Kids seem indestructible at first. They run, they fall, they laugh and then they get right back up. However, if they are constantly playing too hard or climbing things that are too high and have a tendency to slip and fall, you will probably have a broken arm or leg somewhere along the way as your child learns about the world. Keep reading for some tips on helping your child recover from a broken limb.
The World Is Not Ending
Time seems to stop when we get a severe injury, and it is the same for children, especially if this is their first time breaking a bone. As a parent, you might be frantic, which is understandable. That is your baby, and your baby has gotten hurt. However, if your child sees you panicking, they might get even more scared and might not want anyone to touch the break. Try to remain as calm as possible and soothe them as you know how, then take them to the hospital to get assessed. Let them know that it is okay and that they will get fixed up in no time. Also make sure they know that you are there for them and that you will be there every step of the way.
They May Need Physical Therapy
After the fun involved with getting a cast and making sure that they do not accidentally break their limb again, it is time to look at what happens after the cast comes off. Sometimes, depending on whether the break was severe enough to require surgery or any amount of other factors, it may be determined that your child has to go to physical therapy to recover as much as they can from the break and the restricted movement that might come as a result. Pediatric rehabilitation is varied and sometimes, if you are unable to perform therapy at home between sessions, your child might have to go to a facility for rehab until they are finished with their treatment.
If your child does end up having to go to rehab, let them know that they are going to a place where they can be made better, and while it will be hard, you will come to visit them and they may make some friends. Make sure you pack some comfort items for a smoother transition to the facility, as they may not respond well at first to the change in environment. Also make sure they have your phone number where they will not lose it in case they want to call you. Talk to the doctors and get a thorough understanding of your child’s treatment schedule and the visiting hours, then sit down with your child and walk them through it. If they know what is coming, there is a chance that they will be less scared going in, especially with you being either a phone call or visit away for support.
It Is Okay to Try Again
After your child has recovered, they may want to do the same activity that they got hurt doing, but they may also be reluctant to try it again, as they do not want to get hurt again. If it is something truly dangerous and something that children should not be doing, then it is best to advise against doing it. However, if it was just an accident during normal play, especially if it was during something that they love doing with all their heart, it is perfectly normal to let them resume the activity.
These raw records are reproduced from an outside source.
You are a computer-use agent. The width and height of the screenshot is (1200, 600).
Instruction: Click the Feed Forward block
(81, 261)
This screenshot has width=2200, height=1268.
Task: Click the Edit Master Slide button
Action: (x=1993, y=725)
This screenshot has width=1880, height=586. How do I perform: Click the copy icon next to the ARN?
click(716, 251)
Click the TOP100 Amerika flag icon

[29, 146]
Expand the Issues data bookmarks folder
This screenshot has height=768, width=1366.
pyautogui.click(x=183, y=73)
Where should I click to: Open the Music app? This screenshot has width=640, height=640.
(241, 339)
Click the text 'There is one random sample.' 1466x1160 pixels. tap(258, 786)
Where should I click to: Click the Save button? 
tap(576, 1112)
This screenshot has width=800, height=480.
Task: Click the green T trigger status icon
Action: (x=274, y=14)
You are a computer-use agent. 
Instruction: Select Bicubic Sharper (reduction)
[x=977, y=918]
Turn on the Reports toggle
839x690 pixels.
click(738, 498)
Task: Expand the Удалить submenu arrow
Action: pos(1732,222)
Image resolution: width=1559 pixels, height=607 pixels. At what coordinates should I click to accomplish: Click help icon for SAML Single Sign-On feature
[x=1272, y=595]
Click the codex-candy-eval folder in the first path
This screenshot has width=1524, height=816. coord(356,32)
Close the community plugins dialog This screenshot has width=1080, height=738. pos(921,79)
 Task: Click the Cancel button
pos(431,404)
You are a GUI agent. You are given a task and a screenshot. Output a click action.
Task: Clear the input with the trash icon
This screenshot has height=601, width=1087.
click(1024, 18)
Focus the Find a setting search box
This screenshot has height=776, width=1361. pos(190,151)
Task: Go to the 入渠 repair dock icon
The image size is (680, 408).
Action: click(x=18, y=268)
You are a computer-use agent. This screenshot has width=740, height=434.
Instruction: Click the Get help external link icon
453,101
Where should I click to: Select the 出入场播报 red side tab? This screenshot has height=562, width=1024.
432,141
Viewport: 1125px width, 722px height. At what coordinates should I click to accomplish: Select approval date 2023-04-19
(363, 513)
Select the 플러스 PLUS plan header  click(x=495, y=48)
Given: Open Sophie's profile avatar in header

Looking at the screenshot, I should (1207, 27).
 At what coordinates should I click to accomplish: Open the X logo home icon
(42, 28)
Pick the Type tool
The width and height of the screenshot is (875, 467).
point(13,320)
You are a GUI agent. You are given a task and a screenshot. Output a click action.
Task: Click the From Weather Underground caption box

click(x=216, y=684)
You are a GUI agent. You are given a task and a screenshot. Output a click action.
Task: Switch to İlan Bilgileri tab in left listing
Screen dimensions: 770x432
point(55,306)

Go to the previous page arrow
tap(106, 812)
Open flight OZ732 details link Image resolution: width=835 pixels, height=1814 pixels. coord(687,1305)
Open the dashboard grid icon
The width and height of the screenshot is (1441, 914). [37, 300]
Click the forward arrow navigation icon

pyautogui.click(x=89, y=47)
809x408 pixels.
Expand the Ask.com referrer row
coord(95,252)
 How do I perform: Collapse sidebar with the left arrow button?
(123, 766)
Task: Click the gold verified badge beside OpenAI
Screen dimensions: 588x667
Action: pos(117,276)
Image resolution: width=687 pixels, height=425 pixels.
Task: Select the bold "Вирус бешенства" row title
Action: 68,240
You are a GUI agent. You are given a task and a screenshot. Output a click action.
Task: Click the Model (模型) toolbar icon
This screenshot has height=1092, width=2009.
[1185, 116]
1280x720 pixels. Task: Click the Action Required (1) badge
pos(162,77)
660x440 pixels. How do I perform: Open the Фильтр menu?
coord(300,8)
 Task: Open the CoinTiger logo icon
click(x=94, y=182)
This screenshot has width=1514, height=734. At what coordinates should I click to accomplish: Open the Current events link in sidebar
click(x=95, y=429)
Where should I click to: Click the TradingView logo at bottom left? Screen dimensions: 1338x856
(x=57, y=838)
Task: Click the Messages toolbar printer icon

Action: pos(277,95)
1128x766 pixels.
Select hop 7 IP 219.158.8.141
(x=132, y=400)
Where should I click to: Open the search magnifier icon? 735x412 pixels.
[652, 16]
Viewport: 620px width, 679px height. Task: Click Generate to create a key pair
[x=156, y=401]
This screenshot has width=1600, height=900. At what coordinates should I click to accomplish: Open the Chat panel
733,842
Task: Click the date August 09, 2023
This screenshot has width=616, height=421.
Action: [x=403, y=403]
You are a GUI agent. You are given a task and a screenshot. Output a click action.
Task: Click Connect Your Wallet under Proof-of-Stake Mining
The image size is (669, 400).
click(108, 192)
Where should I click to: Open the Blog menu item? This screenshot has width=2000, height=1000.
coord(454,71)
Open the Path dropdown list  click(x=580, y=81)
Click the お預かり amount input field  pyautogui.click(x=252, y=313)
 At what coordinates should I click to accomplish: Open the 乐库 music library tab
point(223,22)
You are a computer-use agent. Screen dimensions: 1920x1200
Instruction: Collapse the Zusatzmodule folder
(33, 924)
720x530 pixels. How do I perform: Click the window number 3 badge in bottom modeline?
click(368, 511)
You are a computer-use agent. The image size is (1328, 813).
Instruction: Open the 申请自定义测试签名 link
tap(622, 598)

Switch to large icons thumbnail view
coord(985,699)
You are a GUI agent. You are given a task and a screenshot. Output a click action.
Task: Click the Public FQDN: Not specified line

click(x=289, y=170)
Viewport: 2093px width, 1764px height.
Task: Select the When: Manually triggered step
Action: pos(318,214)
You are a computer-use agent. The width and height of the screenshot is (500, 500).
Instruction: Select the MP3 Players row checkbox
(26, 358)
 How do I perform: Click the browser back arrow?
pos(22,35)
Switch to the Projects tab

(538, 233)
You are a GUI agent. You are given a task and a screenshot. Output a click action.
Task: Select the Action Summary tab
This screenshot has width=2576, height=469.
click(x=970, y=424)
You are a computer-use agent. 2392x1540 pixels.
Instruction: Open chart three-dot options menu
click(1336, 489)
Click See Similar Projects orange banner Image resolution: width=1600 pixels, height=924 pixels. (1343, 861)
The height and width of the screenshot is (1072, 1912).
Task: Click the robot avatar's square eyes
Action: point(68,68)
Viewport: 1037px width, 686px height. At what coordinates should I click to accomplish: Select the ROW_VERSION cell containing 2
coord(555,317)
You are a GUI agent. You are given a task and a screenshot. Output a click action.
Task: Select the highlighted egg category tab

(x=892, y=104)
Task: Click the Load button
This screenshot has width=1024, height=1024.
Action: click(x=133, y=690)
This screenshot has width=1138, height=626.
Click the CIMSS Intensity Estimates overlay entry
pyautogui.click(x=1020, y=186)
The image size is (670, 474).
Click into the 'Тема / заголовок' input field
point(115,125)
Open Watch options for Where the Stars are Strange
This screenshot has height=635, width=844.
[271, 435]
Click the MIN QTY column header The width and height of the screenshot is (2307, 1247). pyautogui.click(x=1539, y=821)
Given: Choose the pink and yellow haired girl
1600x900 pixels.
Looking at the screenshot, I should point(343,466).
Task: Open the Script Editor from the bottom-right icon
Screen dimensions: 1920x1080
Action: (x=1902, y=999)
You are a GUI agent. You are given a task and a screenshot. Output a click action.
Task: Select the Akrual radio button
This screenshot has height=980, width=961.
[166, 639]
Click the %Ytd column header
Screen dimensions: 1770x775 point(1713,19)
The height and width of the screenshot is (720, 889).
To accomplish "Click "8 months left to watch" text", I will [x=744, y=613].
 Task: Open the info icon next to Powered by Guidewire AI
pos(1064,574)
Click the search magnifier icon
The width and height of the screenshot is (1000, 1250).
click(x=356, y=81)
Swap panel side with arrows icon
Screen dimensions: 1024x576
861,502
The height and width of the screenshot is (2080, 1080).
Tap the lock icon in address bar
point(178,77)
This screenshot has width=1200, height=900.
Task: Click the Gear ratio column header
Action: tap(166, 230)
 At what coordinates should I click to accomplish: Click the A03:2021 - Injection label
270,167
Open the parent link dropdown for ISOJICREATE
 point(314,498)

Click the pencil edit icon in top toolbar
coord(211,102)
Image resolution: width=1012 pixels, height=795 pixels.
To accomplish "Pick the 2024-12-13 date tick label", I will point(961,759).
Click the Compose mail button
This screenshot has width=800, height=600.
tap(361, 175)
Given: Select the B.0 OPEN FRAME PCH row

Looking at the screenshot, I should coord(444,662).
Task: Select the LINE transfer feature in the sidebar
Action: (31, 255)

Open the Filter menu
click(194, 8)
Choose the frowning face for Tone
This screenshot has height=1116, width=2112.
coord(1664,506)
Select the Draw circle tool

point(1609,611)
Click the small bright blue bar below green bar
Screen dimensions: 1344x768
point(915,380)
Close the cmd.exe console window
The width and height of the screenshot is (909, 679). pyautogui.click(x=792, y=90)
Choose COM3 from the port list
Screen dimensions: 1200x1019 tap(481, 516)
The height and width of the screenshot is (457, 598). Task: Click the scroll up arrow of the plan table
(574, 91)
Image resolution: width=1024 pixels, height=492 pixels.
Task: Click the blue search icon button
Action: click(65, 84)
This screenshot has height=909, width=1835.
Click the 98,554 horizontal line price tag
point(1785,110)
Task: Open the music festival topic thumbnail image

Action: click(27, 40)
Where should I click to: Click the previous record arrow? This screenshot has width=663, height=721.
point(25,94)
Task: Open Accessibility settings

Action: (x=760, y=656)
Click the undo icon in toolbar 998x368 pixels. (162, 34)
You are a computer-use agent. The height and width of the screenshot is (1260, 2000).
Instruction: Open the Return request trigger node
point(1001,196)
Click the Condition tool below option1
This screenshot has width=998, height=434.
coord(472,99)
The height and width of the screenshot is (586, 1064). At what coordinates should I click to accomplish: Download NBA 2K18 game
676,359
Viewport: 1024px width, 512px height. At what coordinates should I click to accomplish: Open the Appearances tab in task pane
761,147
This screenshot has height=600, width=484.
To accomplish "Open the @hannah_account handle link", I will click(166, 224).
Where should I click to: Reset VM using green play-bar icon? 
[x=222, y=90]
If they are wary, let them know that they just have to be careful and that accidents do happen, but trying again is important. In trying again, we grow and learn from our mistakes, and that is a good thing to teach early on. This way, you may have to worry less about your children getting hurt doing the same things again. Also, they learn from what happened and they are careful, but not too afraid to do what they love.
Breaking a limb can be scary, for both children and parents. Keep these tips in mind in case your child breaks a limb so the fear and recovery are made easier to conquer.